The right to protect good reputation is protected by Article 8 of the Convention as part of the right to respect private life. For the state to meet the positive obligation to protect the right of one person according to Article 8, it can be compelled to restrict, to a certain extent, the rights of another person protected by Article 10. The ECHR assumes that the existence of the above-mentioned civil means to protect private life in the national legislation, does not deprive the state of its positive obligations ensuing from Article 8 of the Convention towards the accused in criminal proceedings. As regards concrete circumstances of the case in question, it should be reiterated that the accused persons were in custody, that means in a vulnerable position, at the time the article was released.

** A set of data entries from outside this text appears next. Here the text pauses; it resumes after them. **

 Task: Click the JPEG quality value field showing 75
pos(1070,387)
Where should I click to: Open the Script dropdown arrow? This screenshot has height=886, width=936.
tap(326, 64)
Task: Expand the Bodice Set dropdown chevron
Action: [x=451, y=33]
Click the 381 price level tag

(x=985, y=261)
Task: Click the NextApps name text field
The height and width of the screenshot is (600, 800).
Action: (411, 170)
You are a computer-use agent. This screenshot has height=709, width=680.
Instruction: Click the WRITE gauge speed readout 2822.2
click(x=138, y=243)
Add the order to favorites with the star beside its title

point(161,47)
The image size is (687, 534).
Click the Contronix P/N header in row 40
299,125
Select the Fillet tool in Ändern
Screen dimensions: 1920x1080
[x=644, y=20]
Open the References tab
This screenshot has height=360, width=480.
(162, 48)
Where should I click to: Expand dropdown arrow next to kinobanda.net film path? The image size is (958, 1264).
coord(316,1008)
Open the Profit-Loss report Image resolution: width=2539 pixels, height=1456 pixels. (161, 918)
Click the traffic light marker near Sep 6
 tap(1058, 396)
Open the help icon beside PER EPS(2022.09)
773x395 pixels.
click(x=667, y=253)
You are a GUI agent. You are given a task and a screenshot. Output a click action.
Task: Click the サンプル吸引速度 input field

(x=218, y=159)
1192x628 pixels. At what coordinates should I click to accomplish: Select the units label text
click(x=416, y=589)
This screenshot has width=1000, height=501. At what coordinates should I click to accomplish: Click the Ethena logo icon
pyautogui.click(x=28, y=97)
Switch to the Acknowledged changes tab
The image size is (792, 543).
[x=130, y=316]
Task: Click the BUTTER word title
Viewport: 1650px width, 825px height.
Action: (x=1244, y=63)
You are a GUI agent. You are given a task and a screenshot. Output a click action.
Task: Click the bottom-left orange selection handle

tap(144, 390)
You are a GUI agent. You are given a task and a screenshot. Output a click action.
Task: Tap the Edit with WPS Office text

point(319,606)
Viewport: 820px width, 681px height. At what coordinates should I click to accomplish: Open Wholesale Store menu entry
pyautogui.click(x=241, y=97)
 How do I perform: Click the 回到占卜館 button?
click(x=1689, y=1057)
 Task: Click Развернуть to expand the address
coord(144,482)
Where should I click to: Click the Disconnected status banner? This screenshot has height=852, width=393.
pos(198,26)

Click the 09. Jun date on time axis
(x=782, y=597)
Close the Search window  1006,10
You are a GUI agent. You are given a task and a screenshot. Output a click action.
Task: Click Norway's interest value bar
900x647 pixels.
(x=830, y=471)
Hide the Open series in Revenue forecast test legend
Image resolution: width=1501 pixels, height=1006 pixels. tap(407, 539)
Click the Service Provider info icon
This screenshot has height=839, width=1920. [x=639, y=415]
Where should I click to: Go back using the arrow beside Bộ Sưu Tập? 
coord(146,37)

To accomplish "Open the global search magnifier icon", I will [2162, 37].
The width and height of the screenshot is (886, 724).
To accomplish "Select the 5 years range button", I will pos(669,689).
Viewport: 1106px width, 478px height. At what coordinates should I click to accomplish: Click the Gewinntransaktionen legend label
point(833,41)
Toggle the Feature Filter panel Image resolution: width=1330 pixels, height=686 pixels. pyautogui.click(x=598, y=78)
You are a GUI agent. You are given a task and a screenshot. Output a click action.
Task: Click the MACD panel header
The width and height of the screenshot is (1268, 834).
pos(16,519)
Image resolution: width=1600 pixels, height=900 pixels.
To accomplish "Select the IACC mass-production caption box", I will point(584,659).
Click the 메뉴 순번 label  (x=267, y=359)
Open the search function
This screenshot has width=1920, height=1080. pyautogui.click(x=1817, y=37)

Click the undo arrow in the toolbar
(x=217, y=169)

To sum up, when we generally accept the principle that freedom of speech cannot be and is not the absolute right, in criminal proceedings it is necessary to consider the interest in a fair investigation of criminal acts which can be harmed by manipulations with the evidence, making witnesses not credible, or any other risk on the one hand, and the principle of a fair trial, including none of the basic principles of presumption of innocence. The principle of fair trial includes the assessment of possible influence of the trial proper, and the protection of the rights of accused persons, as well as interest in the protection of personal rights, that is privacy of persons, both the accused, victims, witnesses, or other persons involved in the trial.

This text was inspired by the decision of the Grand Chamber of the European Court of Human Rights from 29 March 2016 in re Bédat vs. Switzerland, including quotations from this decision. This ECHR decision ranks among similar decisions that can serve as guidelines and inspiration for law enforcement authorities in solving legally complex situations.